4. TECHNOLOGY MAPPING
The OPC UA mapping specification currently defines two mappings: UA
Web Services and UA Native. The first mapping uses SOAP and the various
WS-* specifications. The second mapping uses only a simple binary
network protocol and integrates certain security mechanisms.
The encoding of the data can be done in XML or UA Binary. UA Binary
specifies the serialization of data into a byte string. The UA Binary
encoding is faster than the XML encoding since the message size is
smaller than for the XML encoding. On the other hand, the XML encoding
allows generic SOAP-clients to interpret the data in the SOAP message,
while they would only get a binary string using the UA Binary encoding.
In theory, the encoding of the data is independent of the mapping.

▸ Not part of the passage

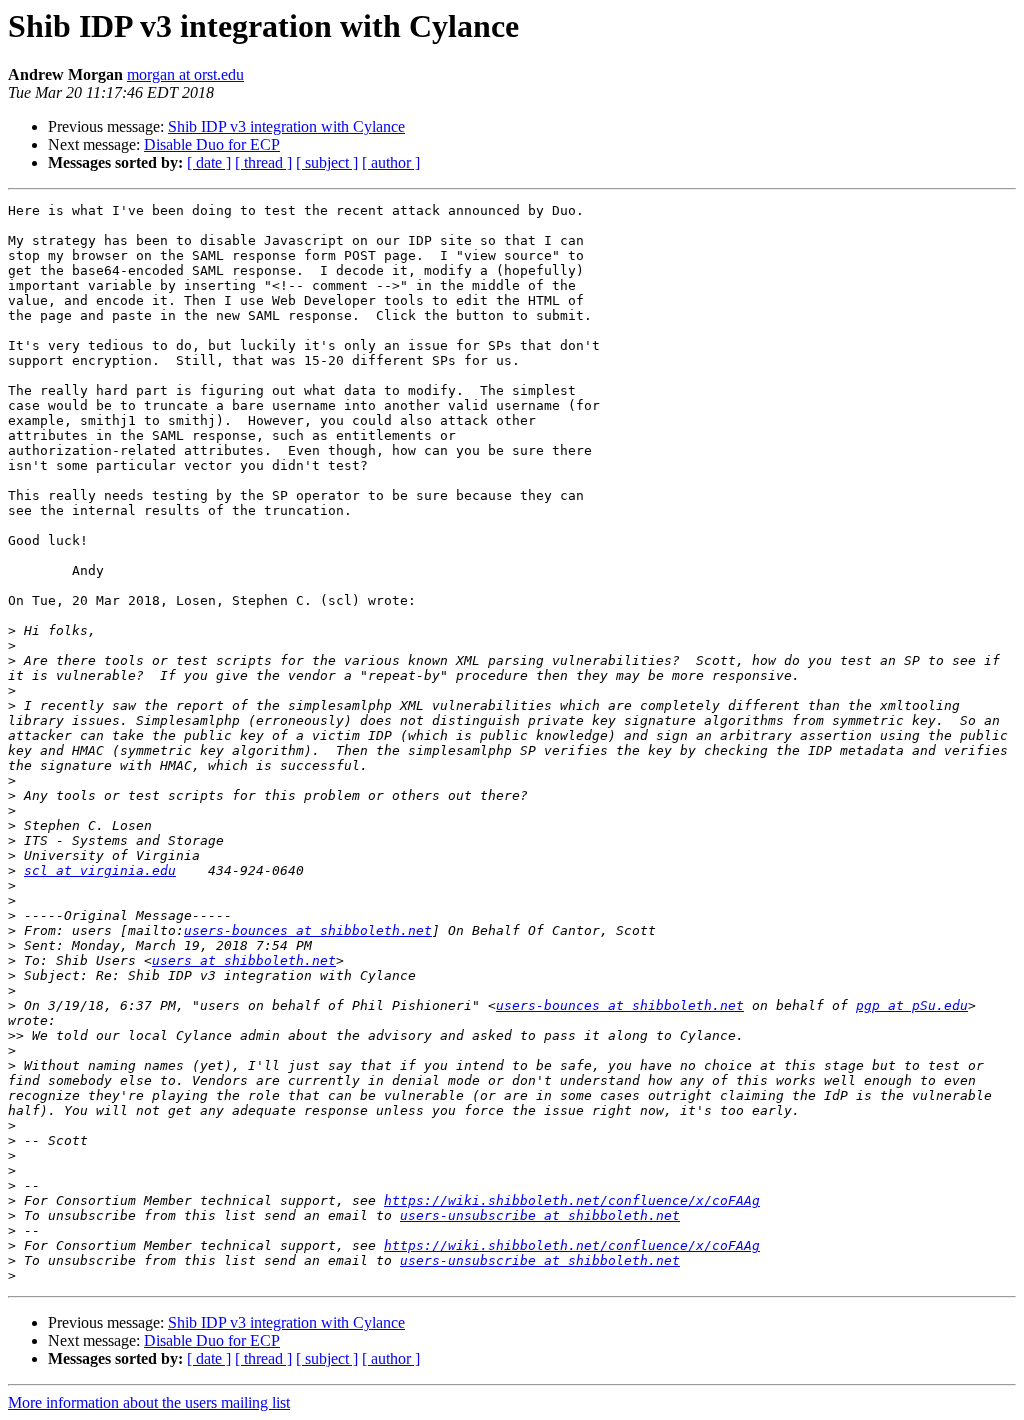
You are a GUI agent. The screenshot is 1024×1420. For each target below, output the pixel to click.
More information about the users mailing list (149, 1402)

However, the XML encoding will typically only be used in the UA Web
Service mapping in combination with the various WS*-specifications. The
protocol of the UA Web Service mapping is SOAP/HTTP(S) while the UA
Native mapping typically runs directly on TCP/IP. For bypassing
firewalls, the UA Native mapping also allows putting the binary encoded
messages into SOAP messages using HTTP(S). UA messages can also be
encoded and transported with other protocols, for example using WCF Binary. However, by using this technology interoperability is lost since
only communication with WCF clients is then possible (Resnick, 2008).
5. AGGREGATING SERVERS
Build-into the OPC UA specification is the concept of aggregating
servers. An aggregating server aggregates one or more OPC UA server and
provides the information of those servers--or an excerpt of the
information--in its address space. Thus, a client does not have to
access several servers but only one server. This mechanism allows a
flexible architecture by chaining several OPC UA servers for different
clients with different requirements (OPCUA, 2008).
For example, several OPC UA servers running on small devices will
be aggregated by one OPC UA server. Several clients of the distributed
computing system may access this server. Another OPC UA server
aggregates this server and provides part of the information to the MES
system. The MES system could work as an aggregating server, too. OPC UA
supports aggregating servers by allowing marking the origin of data.
6. CONCLUSION
OPC UA is an important step to integrate new technologies and
concepts into industrial applications. The strong meta model, the open
and standardized service-oriented architecture (SOA) and the ability of
unifying different kind of OPC servers opens the door for new areas of
application. Especially in the field of process automation, it will help
to simplify the integration of other applications like MES, HMI or SCADA systems.
6. REFERENCES
OPCDCOM (2000). DCOM on Non-Microsoft Platforms, Software AG,
http://www.opcfoundation.org/, 2000
OPCOLE (2003). OPC Specification: Data Access, Alarms & Events,
Historical Data Access, OPC Foundation, http://www.opcfoundation.org/,
2003
OPCSEC (1998). OPC, DCOM and Security, Intellution Inc.,
http://www.opcfoundation.org/, 1998
OPCUA (2008). OPC UA Specification: Parts 1-11, OPC Foundation,
http://www.opcfoundation.org/, 2008
Resnick, S., Crane, R. & Bowen C. (2008). Essential Windows
Communication Foundation (WCF): for .NET Framework 3.5, ISBN 978-0321440064, March 2008, Addison-Wesley Longman, Amsterdam,
Netherlands, 2008